(comme dans un poème d’Alferi)
Soit, dans Les allures naturelles, le premier recueil de Pierre Alferi (P.O.L., 1991), ce petit poème sur le thème de la pression – non l’état, mais le mouvement :
on suppose que les bulles
se déplacent libres
comme l’air, même
dans la colonne comprimée
d’une lance d’incendie.
Le texte commence par poser une petite leçon sur les bulles, qui a tout d’une évidence : les bulles se déplacent librement, cela correspond à notre intuition, par exemple quand nous regardons ce qui se passe dans une coupe de champagne. Puis tout bascule, mais autour d’un mot qui semble contredire justement la différence : “même” (vers 3), terme qui n’introduit pas une variation sur le même, mais le saut vers quelque chose d’autre (la compression, mais mêlée à l’explosion ; l’eau, mais mêlée au feu). Une tout autre leçon s’en déduit : leçon de liberté, certes, mais de liberté dans la contrainte (voire grâce à la contrainte ?).
On relit donc et du coup on se réalise que le déplacement, le changement avait déjà eu lieu avant la “volta” du vers 3, mais cette fois au cœur de l’être, de l’identité des bulles mêmes : elles ne sont pas présentées comme des “bulles d’air”, mais comme des “bulles… comme l’air”, ce qui provoque une scission intrigante à l’intérieur de la bulle, la propriété de l’objet décrit glissant vers le statut de comparant (qui normalement s’ajoute à l’objet de l’extérieur).
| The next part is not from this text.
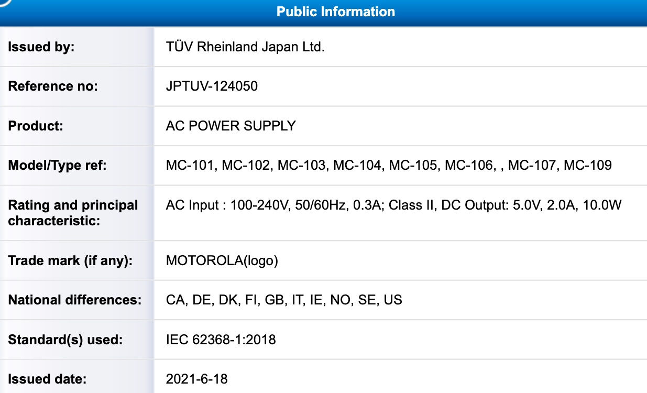Screen dimensions: 647x393
Task: Click the MOTOROLA(logo) value
Action: pyautogui.click(x=222, y=260)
On relit encore, attentif aux jeux du même et de l’autre. La technique des vers semble pencher résolument du côté de la diversité, du chatoyant, de la mobilité permanente. D’un vers à l’autre, on nous interdit les repères traditionnels : les vers ne riment pas, le nombre de mots et de syllabes par vers change sans cesse, les lignes n’ont pas la même longueur, tout enjambe tout le temps. Mais à mesure que ces irrégularités frappent l’attention, un autre système, fait de régularités très construites, se manifeste, puis s’impose, pour à la fin du texte acquérir une réelle visibilité. Au vers 3, la lettre M investit les extrémités. Au vers 4, on voit apparaître une allitération, même si elle n’est que visuelle : “CO-lonne CO-mprimée”. Du vers 4 au vers 5, l’allitération du début des vers (“dans… // d’une…”) se substitue à la rime manquante. Le vers 5, enfin, se compose presque tout entier d’une alternance de deux blocs assonants : “d’une… d’in…die”, puis “…ance… ince…”
Sur ce poème, que dire ? Ce que le poème dit, il le dit sans tricherie. Il n’est pas possible de le dire plus clairement, ni plus simplement. En même temps, dès qu’on commence à lire le poème, sa densité éclate. Sa liberté est réelle : elle étoffe, elle renchérit, elle comprime, même dans la colonne “IM-primée”, serait-on tenté de lire.